# [Work to complete]
Restate word for word the lines from the one bearing "You are a computer-use" through the end of the entries below, and leave every picture out.

# [Exercise data]
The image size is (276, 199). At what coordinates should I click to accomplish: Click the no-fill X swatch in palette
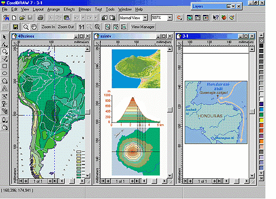point(261,41)
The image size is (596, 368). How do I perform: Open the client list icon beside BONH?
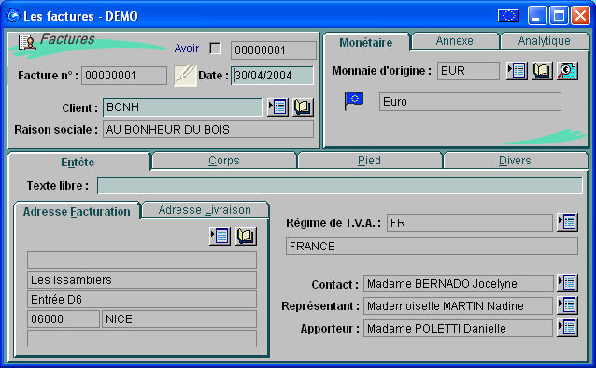coord(277,107)
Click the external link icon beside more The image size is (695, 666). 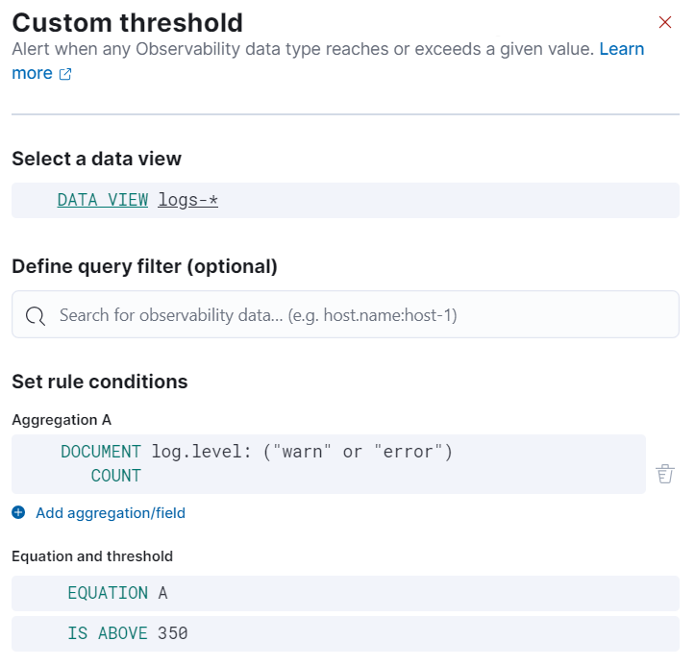tap(65, 74)

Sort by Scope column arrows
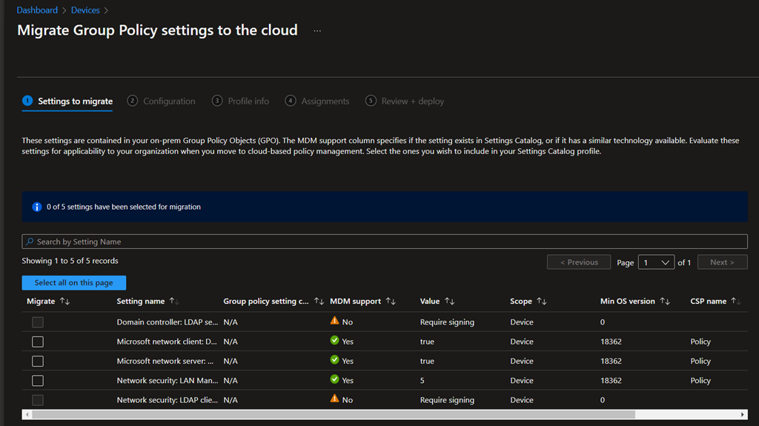point(542,302)
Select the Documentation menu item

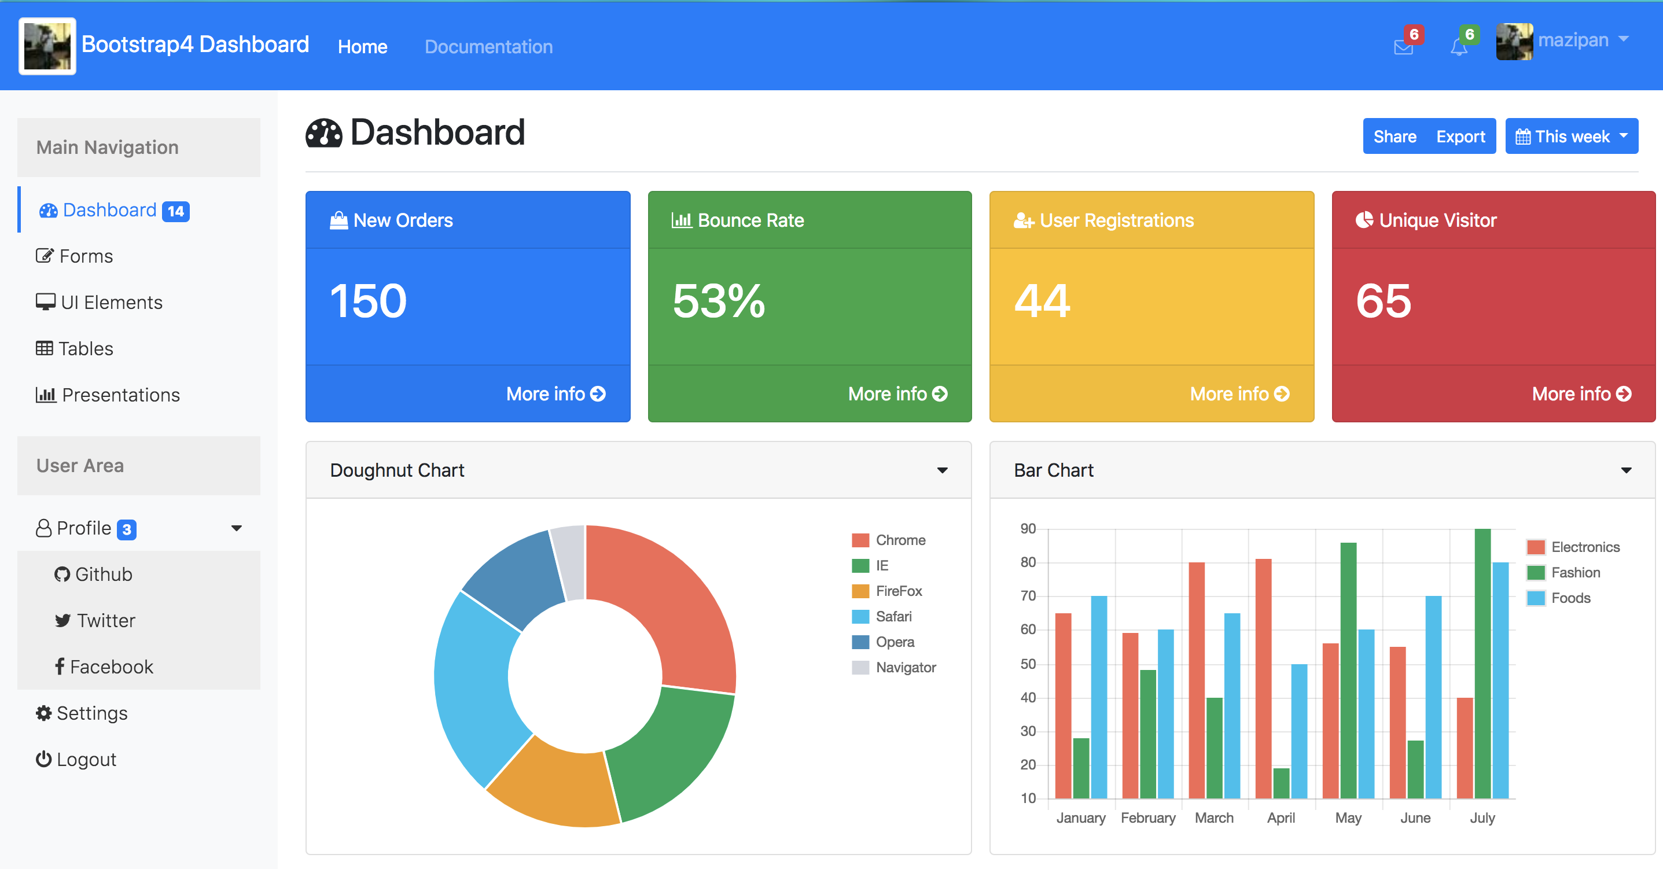(488, 45)
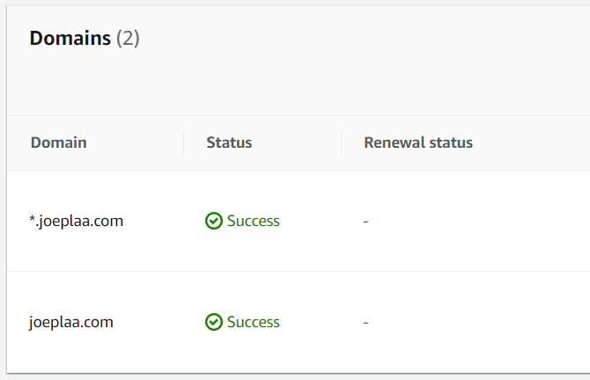
Task: Click the domain count (2) in heading
Action: coord(128,39)
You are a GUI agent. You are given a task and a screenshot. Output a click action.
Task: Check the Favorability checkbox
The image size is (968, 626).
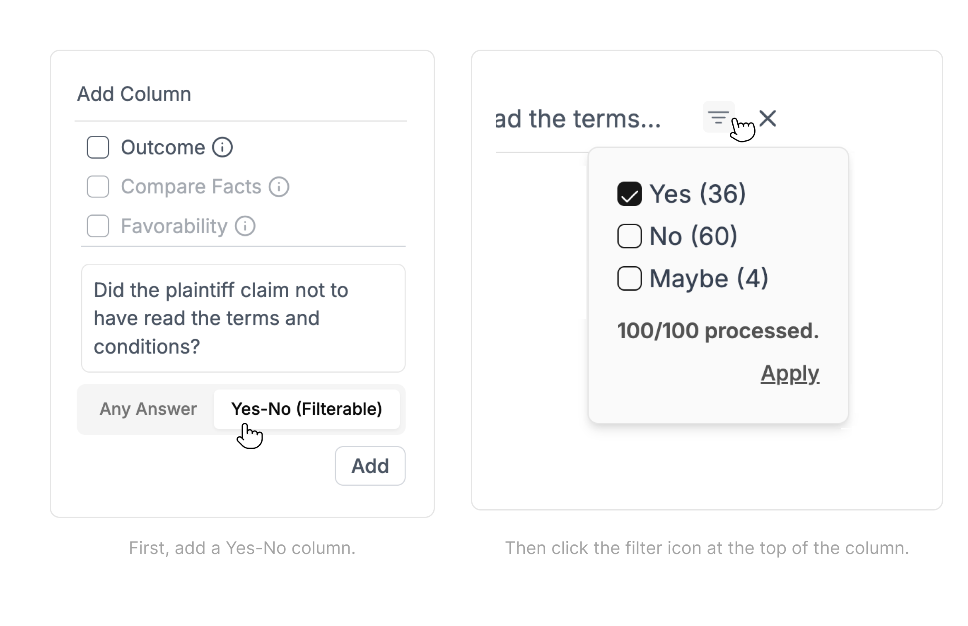[98, 226]
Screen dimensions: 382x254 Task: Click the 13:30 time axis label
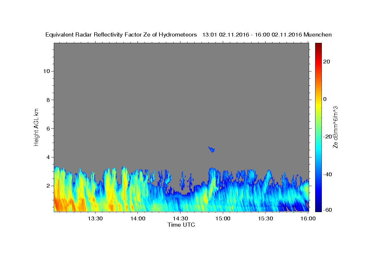click(96, 218)
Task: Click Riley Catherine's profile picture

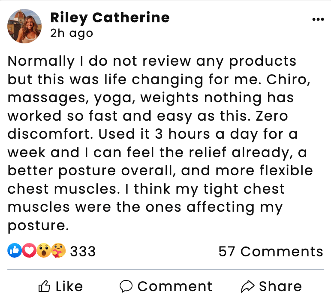Action: click(x=25, y=26)
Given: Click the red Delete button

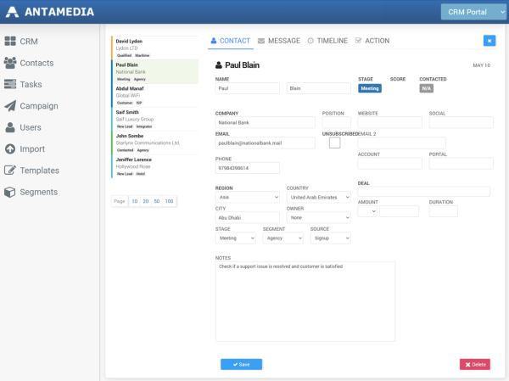Looking at the screenshot, I should [x=474, y=364].
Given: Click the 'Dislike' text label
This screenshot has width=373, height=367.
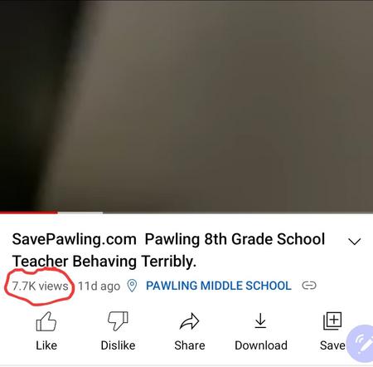Looking at the screenshot, I should (118, 345).
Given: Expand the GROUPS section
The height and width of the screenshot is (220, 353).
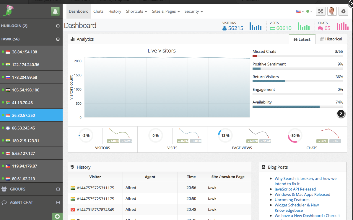Looking at the screenshot, I should coord(58,189).
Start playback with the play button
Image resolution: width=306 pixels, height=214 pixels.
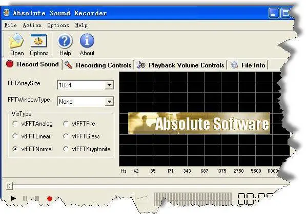[x=13, y=199]
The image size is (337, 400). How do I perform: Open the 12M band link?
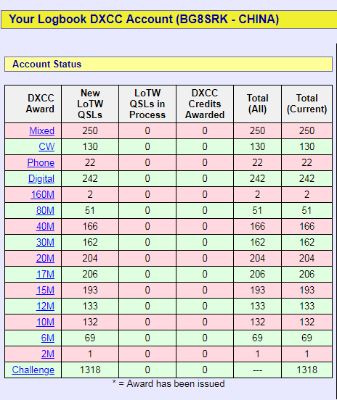(x=45, y=306)
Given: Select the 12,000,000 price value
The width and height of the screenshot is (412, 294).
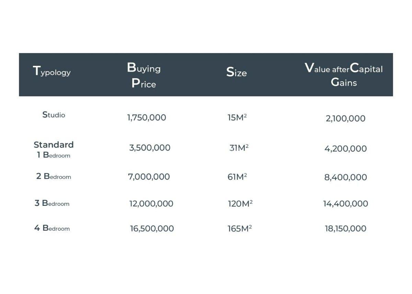Looking at the screenshot, I should (151, 204).
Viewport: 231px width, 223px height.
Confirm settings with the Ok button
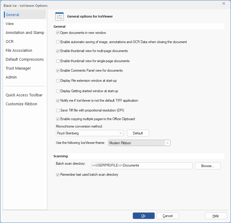[144, 216]
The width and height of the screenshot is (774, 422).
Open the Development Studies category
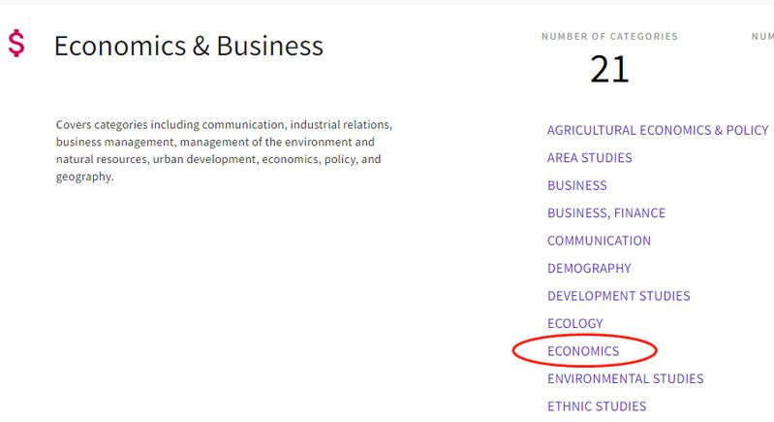(618, 296)
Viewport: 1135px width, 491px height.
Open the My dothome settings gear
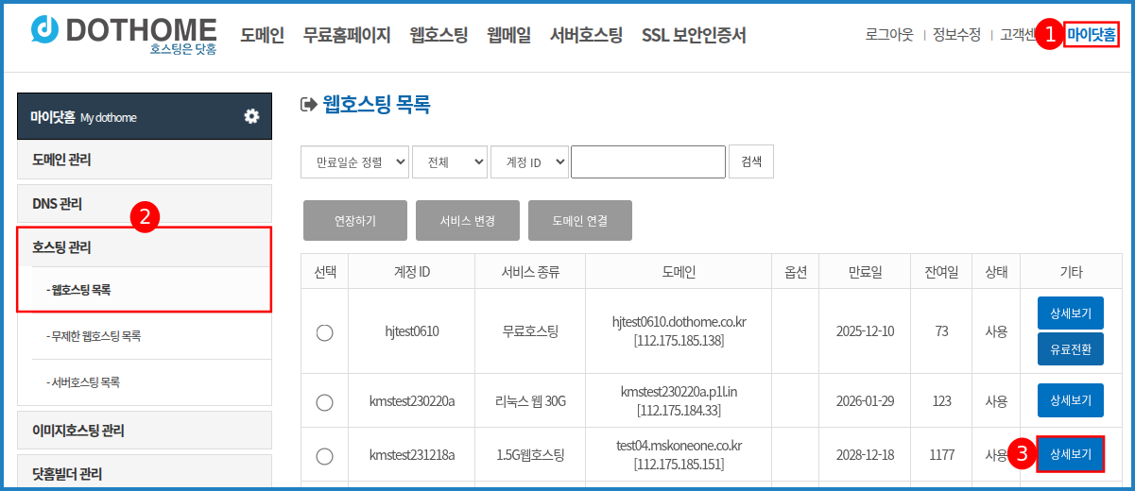point(251,116)
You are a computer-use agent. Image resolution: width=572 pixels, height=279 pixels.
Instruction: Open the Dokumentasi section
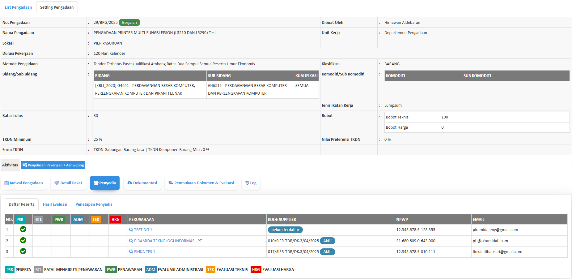[142, 183]
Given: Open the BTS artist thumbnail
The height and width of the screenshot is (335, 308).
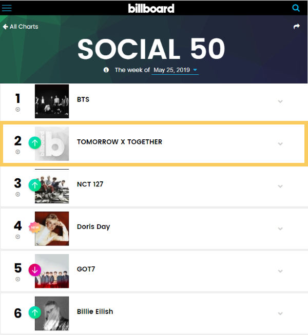Looking at the screenshot, I should [52, 101].
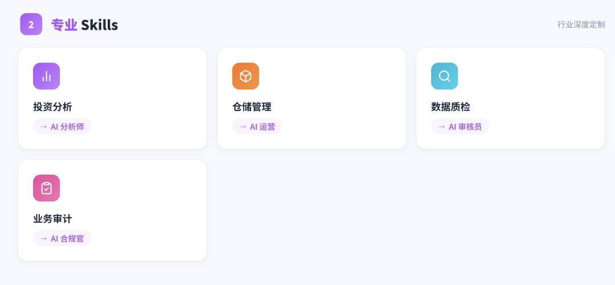Select the AI 合规官 tag
Screen dimensions: 615x285
67,239
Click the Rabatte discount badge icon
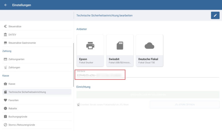This screenshot has height=131, width=222. (x=5, y=108)
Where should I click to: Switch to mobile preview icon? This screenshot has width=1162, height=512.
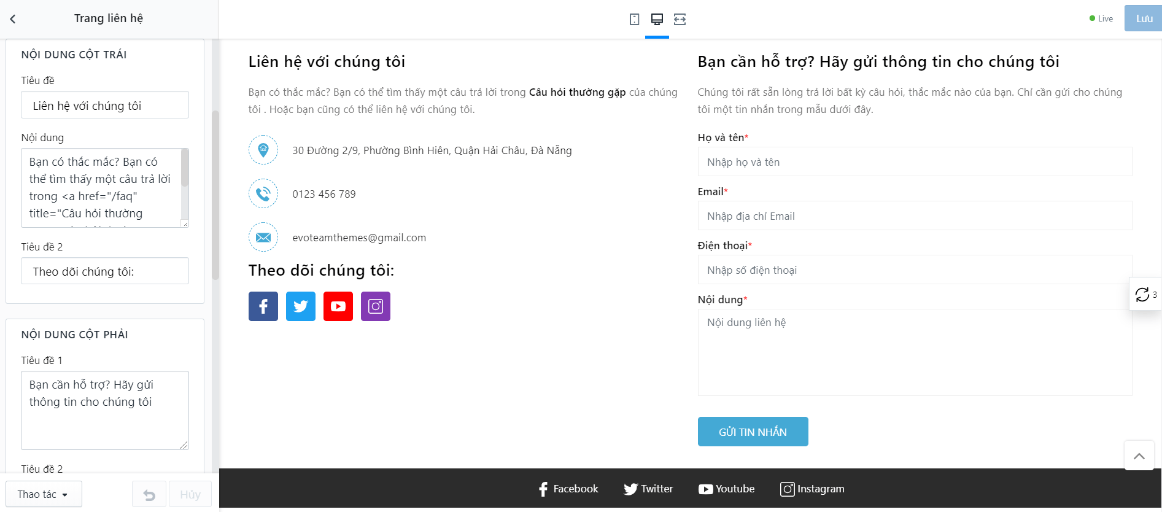point(634,20)
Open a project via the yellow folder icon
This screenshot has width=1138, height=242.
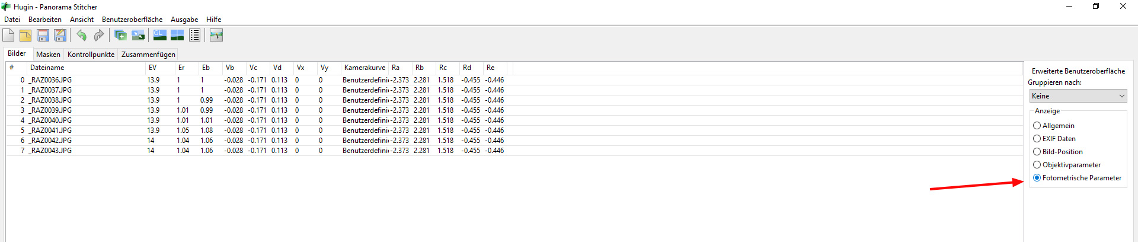[x=25, y=36]
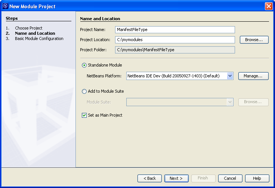
Task: Uncheck Set as Main Project checkbox
Action: pos(84,115)
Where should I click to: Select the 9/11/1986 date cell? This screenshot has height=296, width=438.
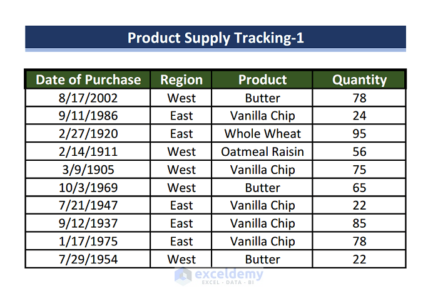point(88,116)
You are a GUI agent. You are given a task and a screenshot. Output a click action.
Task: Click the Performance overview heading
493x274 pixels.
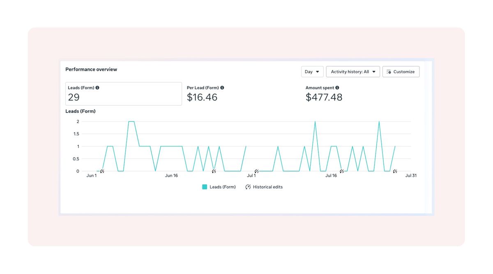coord(91,69)
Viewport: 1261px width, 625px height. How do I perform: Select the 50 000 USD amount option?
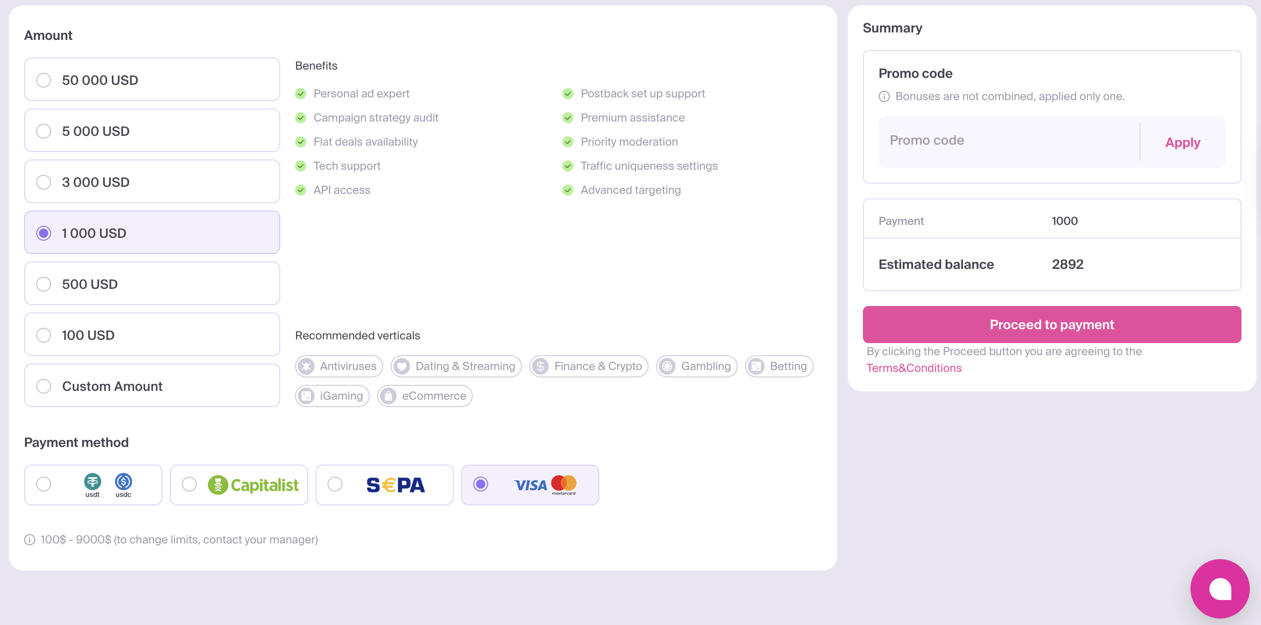click(44, 80)
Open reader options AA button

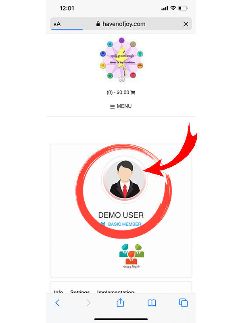57,24
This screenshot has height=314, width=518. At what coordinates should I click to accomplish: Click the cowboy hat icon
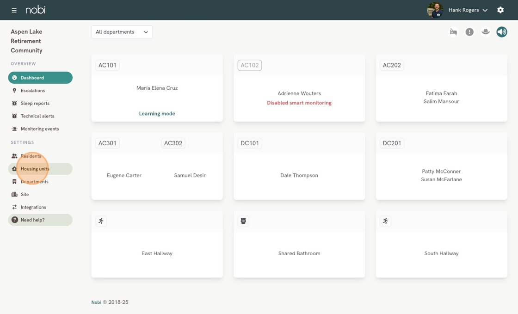486,32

# [Task solution]
You are a computer-use agent. Image resolution: width=572 pixels, height=279 pixels.
Instruction: Open the Dokumentasi section
[142, 183]
Given: Open the BTS artist thumbnail
The height and width of the screenshot is (335, 308).
Looking at the screenshot, I should [52, 101].
Select the AI 合规官 tag
Screen dimensions: 615x285
67,239
Click the Rabatte discount badge icon
This screenshot has height=131, width=222. (x=5, y=108)
Where should I click to: Switch to mobile preview icon? This screenshot has width=1162, height=512.
point(634,20)
Open a project via the yellow folder icon
This screenshot has width=1138, height=242.
[x=25, y=36]
Task: Uncheck Set as Main Project checkbox
Action: pos(84,115)
Where should I click to: Select the 9/11/1986 date cell? This screenshot has height=296, width=438.
point(88,116)
You are a GUI agent. You are given a task and a screenshot. Output a click action.
Task: Click the Performance overview heading
493x274 pixels.
coord(91,69)
Viewport: 1261px width, 625px height. How do I perform: Select the 50 000 USD amount option?
click(44, 80)
Open reader options AA button

57,24
This screenshot has height=314, width=518. At what coordinates should I click to accomplish: Click the cowboy hat icon
486,32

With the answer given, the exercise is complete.